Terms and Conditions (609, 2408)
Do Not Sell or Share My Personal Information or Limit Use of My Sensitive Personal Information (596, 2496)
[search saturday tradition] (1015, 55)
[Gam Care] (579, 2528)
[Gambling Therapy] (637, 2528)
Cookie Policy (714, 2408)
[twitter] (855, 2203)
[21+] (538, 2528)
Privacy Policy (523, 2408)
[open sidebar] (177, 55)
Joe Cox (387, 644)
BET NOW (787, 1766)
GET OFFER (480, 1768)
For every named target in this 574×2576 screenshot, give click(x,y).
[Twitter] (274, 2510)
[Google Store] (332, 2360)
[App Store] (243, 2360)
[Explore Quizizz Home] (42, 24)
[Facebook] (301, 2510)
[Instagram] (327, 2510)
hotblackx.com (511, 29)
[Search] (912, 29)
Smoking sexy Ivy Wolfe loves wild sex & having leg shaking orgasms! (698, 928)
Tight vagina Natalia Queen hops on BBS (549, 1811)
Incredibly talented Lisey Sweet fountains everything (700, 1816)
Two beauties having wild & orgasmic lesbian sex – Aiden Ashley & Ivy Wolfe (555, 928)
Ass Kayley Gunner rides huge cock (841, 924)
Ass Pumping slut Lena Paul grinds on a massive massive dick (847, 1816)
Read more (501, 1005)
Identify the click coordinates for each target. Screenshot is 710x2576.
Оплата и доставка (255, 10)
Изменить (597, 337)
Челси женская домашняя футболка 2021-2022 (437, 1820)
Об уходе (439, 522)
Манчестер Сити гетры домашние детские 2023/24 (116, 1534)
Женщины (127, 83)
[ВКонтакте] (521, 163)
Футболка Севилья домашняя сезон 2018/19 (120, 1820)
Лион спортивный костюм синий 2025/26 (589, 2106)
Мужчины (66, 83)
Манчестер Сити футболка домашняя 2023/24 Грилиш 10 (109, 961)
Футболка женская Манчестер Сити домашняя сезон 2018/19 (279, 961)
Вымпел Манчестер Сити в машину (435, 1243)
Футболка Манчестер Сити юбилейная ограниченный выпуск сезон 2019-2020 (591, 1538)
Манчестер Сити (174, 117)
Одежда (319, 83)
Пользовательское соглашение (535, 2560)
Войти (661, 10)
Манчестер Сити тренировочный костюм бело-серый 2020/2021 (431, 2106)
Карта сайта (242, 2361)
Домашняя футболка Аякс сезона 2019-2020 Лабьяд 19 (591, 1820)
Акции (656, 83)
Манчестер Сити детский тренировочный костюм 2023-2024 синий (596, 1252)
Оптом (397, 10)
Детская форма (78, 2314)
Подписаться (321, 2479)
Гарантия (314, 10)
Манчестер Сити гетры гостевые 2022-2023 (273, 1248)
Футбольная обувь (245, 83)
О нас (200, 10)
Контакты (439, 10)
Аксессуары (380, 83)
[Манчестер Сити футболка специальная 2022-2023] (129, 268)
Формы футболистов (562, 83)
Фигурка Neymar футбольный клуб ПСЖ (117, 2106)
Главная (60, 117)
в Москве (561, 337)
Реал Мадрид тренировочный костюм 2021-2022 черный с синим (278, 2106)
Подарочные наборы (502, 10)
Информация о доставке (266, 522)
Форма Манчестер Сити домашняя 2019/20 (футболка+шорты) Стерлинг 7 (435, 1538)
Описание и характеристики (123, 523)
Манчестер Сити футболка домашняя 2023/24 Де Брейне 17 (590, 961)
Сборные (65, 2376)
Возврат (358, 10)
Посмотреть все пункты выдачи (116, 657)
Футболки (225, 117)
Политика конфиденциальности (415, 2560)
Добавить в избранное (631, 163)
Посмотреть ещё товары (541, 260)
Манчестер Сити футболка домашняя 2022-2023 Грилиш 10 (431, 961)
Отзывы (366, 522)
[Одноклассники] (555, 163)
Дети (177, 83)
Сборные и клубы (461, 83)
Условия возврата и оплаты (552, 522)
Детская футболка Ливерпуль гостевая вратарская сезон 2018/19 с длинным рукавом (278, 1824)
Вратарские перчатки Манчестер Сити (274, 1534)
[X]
━━━━━━━━━━━━━━━━
* _YOUR ASSIGNMENT_:
Check each line above for the word "wild". Then state how many lines contain it, and nothing more.

* _YOUR SOLUTION_:
2